L'existence à des périodicités diverses de certaines contraintes, en particulier liées à des réunions, à des rendez-vous, ou rendues nécessaires par le bon fonctionnement de l'entreprise, est inhérente à toute activité professionnelle exercée au sein d'une collectivité de travail et n'est pas constitutive d'une autonomie insuffisante au regard du forfait en jours. Toutefois, ces contraintes ne doivent pas être permanentes.
La rémunération doit tenir compte des responsabilités confiées au salarié dans le cadre de sa fonction.
5.5.2. Durée annuelle de travail
Le nombre de jours de travail ne peut être supérieur, pour 5 semaines de congés payés, à 216 jours par an (jour de solidarité inclus). Ce nombre est ajusté chaque année en fonction des jours de congés auquel le salarié peut effectivement prétendre et du nombre de jours positionnés sur la période lorsque celle-ci ne coïncide pas avec la période de prise des congés.
Les modalités de prise des jours de repos ou jours non travaillés (ou des demi-journées) seront fixées au niveau de l'entreprise ou de l'établissement après consultation du comité social et économique.
Pour un cadre à temps complet, la valeur d'une journée entière de travail sera calculée en divisant le salaire mensuel par 22, et la valeur d'une demi-journée en le divisant par 42.
En cas de renonciation par le salarié, en accord avec son employeur, à une partie de ses jours de repos en contrepartie d'une majoration de salaire en application de l'article L. 3121-45 du code du travail, les modalités sont fixées par écrit entre les parties. Le nombre de jours travaillés dans l'année en application de cet accord ne peut excéder 229 jours. Cette limite se substitue à la limite de 235 jours prévue par l'article L. 3121-45 du code du travail. Les jours travaillés dans le cadre de cet accord sont rémunérés en sus et assortis d'une majoration de salaire d'au moins 15 %.
5.5.3 Incidences des absences, des arrivées et des départs en cours de période
Les journées ou demi-journées d'absence sont, le cas échéant, déduites de la rémunération sur la base de la valeur d'une journée ou demi-journée de travail telle que définie ci-dessus.
En cas de départ ou d'embauche en cours de période, le nombre de jours de travail à réaliser est déterminé en tenant de compte du nombre de jours déjà écoulé ou restant à courir au titre de la période de référence et des droits à congés auxquels le salarié peut éventuellement prétendre.
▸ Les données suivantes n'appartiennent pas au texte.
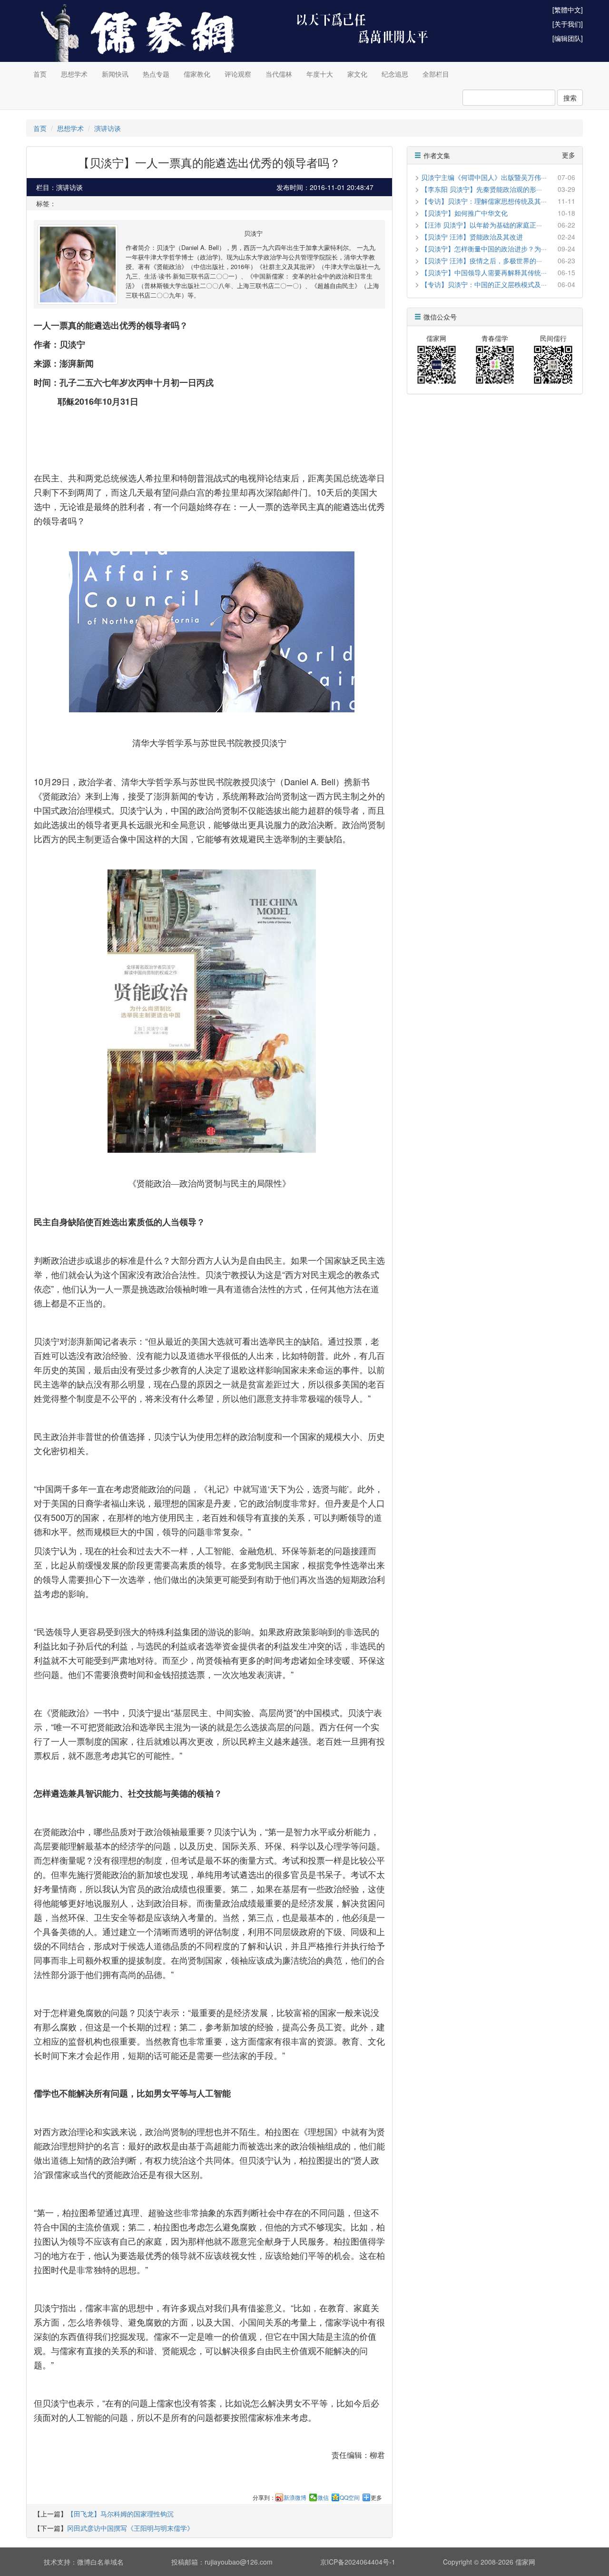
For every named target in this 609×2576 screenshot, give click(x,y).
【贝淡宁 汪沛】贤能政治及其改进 (472, 236)
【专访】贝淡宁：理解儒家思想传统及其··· (484, 201)
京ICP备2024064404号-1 (357, 2561)
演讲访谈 (107, 128)
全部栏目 (435, 74)
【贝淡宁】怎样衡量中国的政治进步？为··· (484, 248)
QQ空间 (350, 2497)
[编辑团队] (567, 38)
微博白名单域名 (100, 2561)
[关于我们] (567, 24)
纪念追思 (395, 74)
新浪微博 (295, 2497)
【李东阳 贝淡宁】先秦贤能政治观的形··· (481, 189)
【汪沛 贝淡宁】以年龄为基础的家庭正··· (481, 225)
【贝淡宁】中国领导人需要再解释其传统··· (484, 272)
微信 (323, 2497)
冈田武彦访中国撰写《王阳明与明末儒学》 (130, 2528)
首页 (40, 74)
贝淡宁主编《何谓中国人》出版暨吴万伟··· (484, 177)
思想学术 (74, 74)
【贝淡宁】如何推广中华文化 (467, 213)
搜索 (570, 97)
Lorsqu'un décalage est constaté entre le nombre de jours effectivement réalisé et celui déterminé, une analyse de la situation est réalisée pour déterminer s'il y a lieu d'ajuster la rémunération du salarié ; cet éventuel ajustement s'effectue sur la base de la valeur d'une journée ou demi-journée de travail telle que définie ci-dessus.
5.5.4. Temps de repos quotidien et hebdomadaire ; jours fériés
Afin de garantir une amplitude raisonnable de ses journées d'activité, le salarié en forfait jours bénéficie d'un repos quotidien d'une durée de 12 heures consécutives.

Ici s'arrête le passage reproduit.